Sarà questo che avrà spinto Cosmo, voce e frontman dei Drink To Me, a realizzare il suo primo disco solista. In italiano. Evocazioni, istantanee di esistenzialismo, gettate tra i sentieri della quotidianità, in una realtà che funge da sottofondo, nella continua ricerca interiore. “Disordine” sorprende proprio in questo, nella creazione di un immaginario completamente astratto e slegato da qualsiasi contatto terreno, quasi fosse avvolto in uno spazio parallelo, non tanto onirico, quanto immaginifico e metafisico, slegato dalla dittature delle cose, elevato alla potenza della percezione. Gli stati del nostro esistere.
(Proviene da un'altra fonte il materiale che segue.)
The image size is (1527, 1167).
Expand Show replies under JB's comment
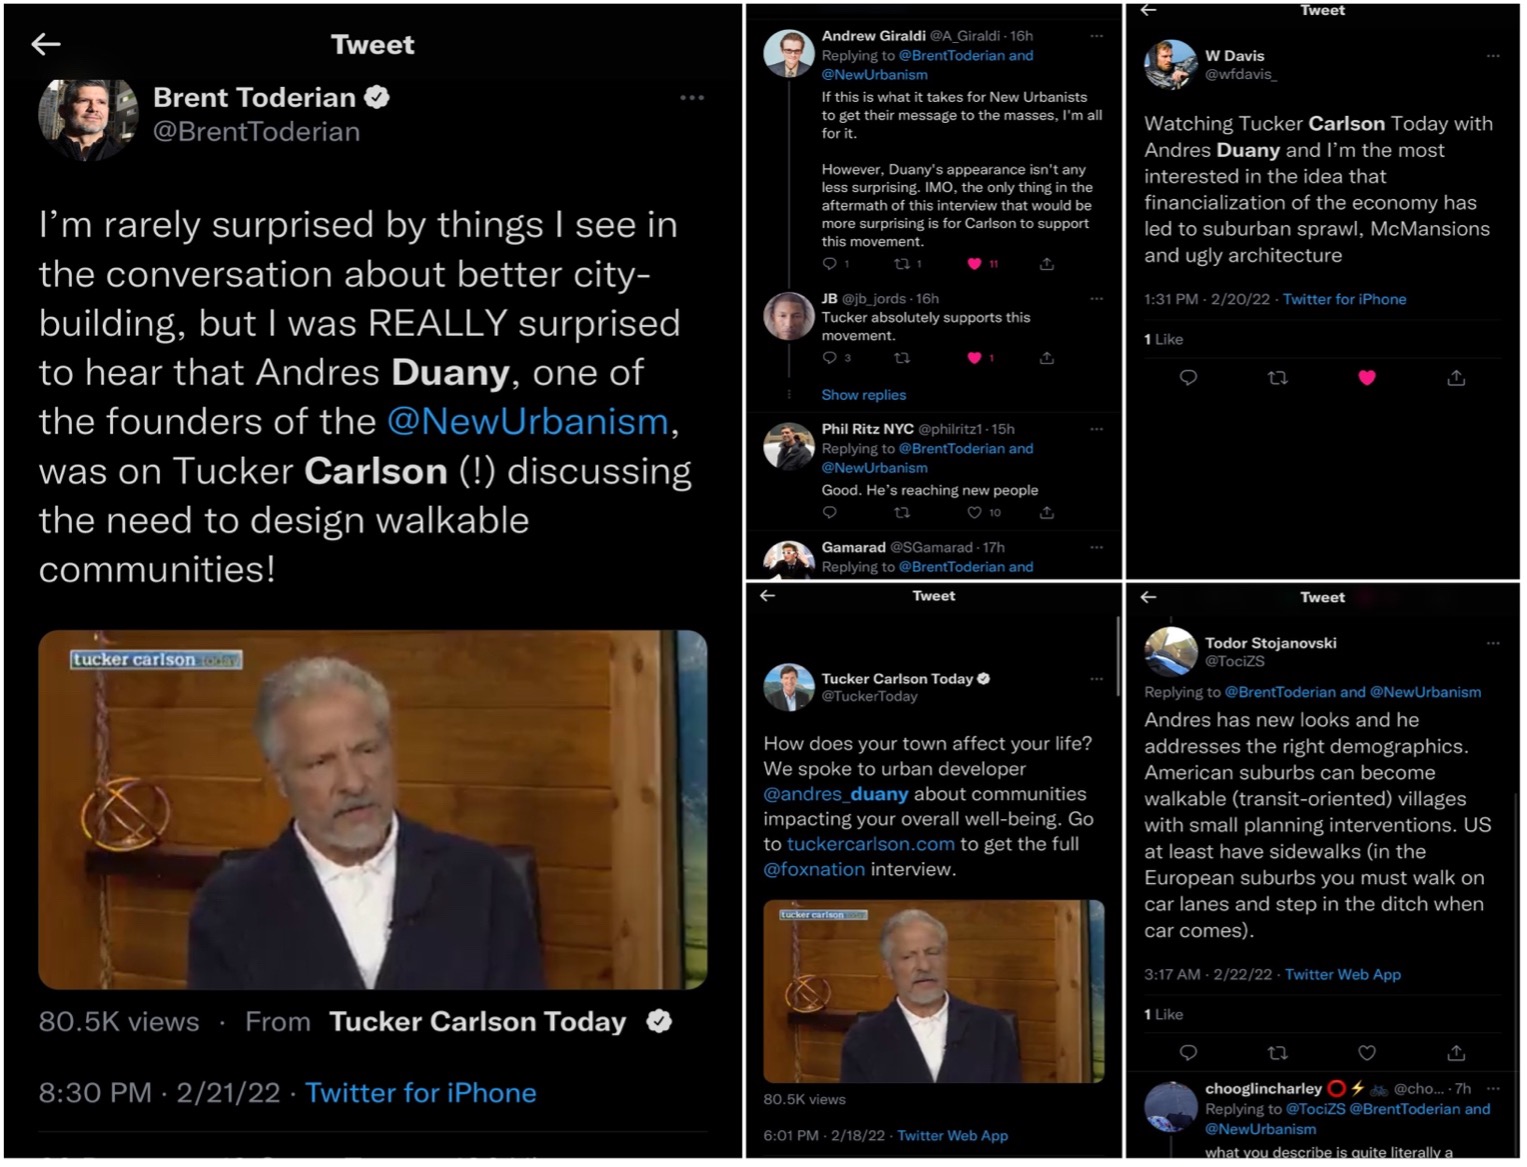tap(863, 395)
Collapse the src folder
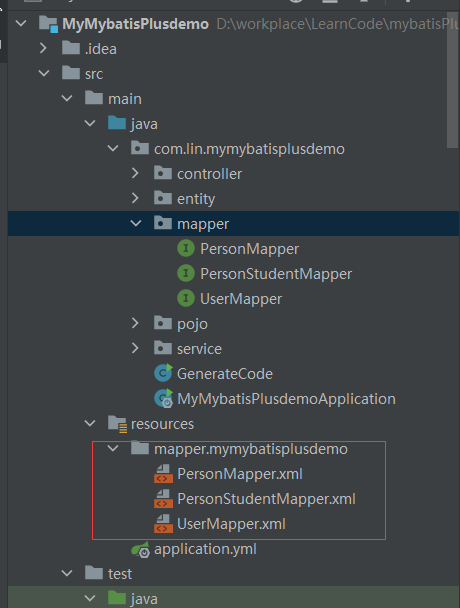Viewport: 460px width, 608px height. pos(44,73)
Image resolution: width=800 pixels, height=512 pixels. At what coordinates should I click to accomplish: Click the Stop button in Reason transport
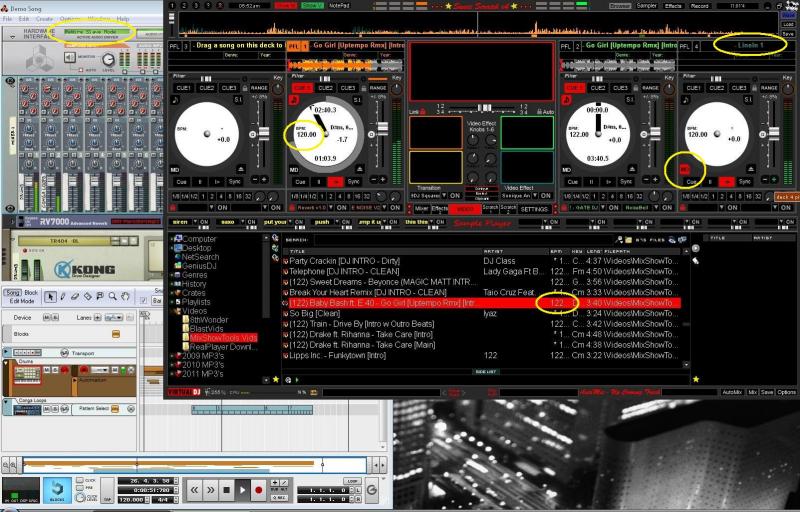(x=227, y=490)
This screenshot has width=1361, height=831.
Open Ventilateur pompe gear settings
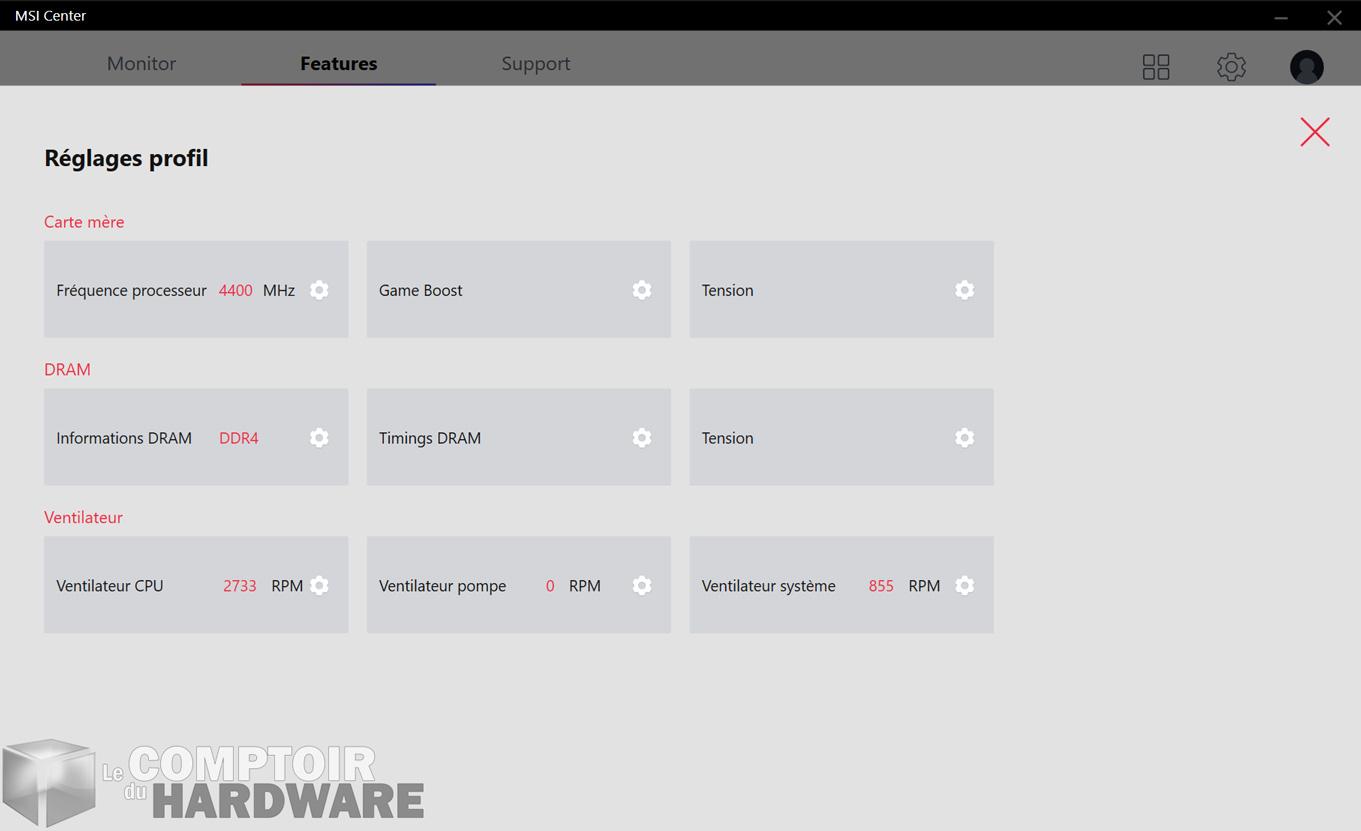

Una folle ed insensata speranza, quella di ”Ho visto un Dio”, e la sua visione di una divinità come un salvagente, quasi fosse l'ultimo pulsante di salvataggio da un mondo squallido, da una società brutale e crudele. Timida, quanto ingenua credenza, infantile consapevolezza. L'incomunicabilità, come degenerazione dell'uomo, la solitudine di “Numeri e Parole”, la contraddizione di un mondo pieno di certezze acquisite, di conoscenza acquisita, inutile, annullata dall'atomismo della nostra socialità, quella di persone legate ad ogni angolo del pianeta, quanto ignare di un contatto umano, seppur vicino, seppur istintivo. Cosa rimane? Una colonna sonora, echi di Grimes, Neon Indian, aperture, una serie di evocazioni, diapositive folli e caleidoscopiche del nostro esistere. Disordinato, come un concetto di logica sempre mutevole, come gli assiomi della nostra coscienza, sempre mutevoli, quanto incerti. Sfuggente a qualsiasi razionalizzazione.

Un destino mutevole, come l'umore, come le nuvole che coloravano il cielo amazzone nel tramonto, le piante, lo specchio dei fiumi. Di quelli che in fondo ti fanno ricongiungere a casa tua, di quelli che ti fanno sentire parte di un mondo, sempre uguale a sé stesso, in fondo. Come nella traccia omonima, “Nessuno potrà mai rubarti questo”. Umano, nonostante i misteri, nonostante le mitizzazioni. Nonostante tutto.